Here is Underwood's artist's statement:
"Human Debris is a commentary on what humans leave in the natural landscape. The project spotlights the environmental condition of Houston's waterways through the building of site-specific sculptures assembled out of harvested debris collected from the beach. Each found material lends itself to a new creation, encompassing the former life of the debris into each sculpture. These objects are simply artifacts to support the work, photographed in interaction with the landscape, then left to be discovered. This work challenges viewers to reflect upon our consumer culture, the relationship we have with our environment, and the pervasion of pollution."

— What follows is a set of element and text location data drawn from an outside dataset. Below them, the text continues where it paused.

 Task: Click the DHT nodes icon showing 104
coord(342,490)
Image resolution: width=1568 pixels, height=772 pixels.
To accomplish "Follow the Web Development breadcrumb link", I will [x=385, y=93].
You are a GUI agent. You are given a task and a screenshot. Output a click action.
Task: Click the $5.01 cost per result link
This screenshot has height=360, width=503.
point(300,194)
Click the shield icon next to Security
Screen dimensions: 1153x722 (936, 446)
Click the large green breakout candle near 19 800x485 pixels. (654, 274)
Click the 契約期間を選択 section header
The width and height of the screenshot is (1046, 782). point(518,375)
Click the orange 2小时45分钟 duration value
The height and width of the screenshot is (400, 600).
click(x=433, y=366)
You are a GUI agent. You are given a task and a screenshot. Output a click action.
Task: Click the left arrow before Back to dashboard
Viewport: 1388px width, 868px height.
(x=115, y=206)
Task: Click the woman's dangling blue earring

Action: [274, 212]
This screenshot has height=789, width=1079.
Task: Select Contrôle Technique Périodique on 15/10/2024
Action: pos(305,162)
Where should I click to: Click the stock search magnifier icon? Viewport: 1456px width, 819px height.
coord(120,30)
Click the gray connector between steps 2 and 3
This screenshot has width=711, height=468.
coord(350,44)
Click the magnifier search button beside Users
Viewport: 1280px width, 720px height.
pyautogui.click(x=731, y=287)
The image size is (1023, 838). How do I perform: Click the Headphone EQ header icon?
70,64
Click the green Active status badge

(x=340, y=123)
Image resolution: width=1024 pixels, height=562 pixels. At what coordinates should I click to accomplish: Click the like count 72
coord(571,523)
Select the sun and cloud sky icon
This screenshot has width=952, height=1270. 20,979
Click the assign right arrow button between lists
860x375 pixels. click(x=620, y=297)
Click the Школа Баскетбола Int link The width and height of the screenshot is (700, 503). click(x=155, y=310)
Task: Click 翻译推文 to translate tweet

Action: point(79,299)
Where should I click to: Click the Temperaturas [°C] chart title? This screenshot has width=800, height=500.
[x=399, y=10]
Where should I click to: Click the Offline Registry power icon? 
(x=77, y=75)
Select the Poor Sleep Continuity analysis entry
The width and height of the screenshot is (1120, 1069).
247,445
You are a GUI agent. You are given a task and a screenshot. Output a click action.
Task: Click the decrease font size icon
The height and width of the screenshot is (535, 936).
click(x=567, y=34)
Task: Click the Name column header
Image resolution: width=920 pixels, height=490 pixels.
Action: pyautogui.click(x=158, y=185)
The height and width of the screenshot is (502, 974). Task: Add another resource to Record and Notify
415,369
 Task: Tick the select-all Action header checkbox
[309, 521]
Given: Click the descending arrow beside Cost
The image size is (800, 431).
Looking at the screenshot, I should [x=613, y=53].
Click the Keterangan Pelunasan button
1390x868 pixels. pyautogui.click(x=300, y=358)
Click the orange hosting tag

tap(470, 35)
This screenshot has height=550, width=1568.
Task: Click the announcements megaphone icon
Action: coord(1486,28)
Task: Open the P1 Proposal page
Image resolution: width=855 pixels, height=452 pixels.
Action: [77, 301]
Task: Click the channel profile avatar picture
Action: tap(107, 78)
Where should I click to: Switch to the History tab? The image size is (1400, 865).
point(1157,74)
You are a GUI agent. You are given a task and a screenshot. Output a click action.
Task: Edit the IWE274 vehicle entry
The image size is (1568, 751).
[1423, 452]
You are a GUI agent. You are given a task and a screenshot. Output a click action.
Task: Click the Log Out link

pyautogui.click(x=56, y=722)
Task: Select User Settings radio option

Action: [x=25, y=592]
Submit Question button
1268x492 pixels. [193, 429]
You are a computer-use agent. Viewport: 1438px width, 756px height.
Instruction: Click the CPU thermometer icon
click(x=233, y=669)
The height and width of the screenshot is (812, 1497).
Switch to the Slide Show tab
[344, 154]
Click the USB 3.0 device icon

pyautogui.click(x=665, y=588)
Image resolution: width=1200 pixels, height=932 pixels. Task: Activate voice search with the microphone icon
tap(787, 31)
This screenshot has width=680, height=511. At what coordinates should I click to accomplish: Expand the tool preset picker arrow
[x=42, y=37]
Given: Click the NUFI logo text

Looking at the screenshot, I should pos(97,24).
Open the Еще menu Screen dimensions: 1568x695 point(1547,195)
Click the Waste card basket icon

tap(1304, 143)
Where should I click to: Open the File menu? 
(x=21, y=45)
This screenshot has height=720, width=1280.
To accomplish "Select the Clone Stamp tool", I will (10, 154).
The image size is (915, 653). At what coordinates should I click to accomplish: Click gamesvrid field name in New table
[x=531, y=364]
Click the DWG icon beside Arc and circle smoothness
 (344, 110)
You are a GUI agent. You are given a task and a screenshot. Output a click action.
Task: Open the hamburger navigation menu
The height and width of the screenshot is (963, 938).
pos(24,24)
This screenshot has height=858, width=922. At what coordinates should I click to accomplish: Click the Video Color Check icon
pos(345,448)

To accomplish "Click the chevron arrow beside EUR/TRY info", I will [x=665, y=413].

There was a lot of great work in this year's Critical Mass, perhaps the best I've ever seen in eight years of being one of the judges. These eight artists that I've highlighted here have surprised and delighted me with their projects. I'm looking forward to seeing who will be in the Critical Mass Top 50. Congratulations to all the finalists and hats off to the pre-screeners of the competition who whittled it down to 200 photographers as well as to the organizers at Photolucida. Job well done!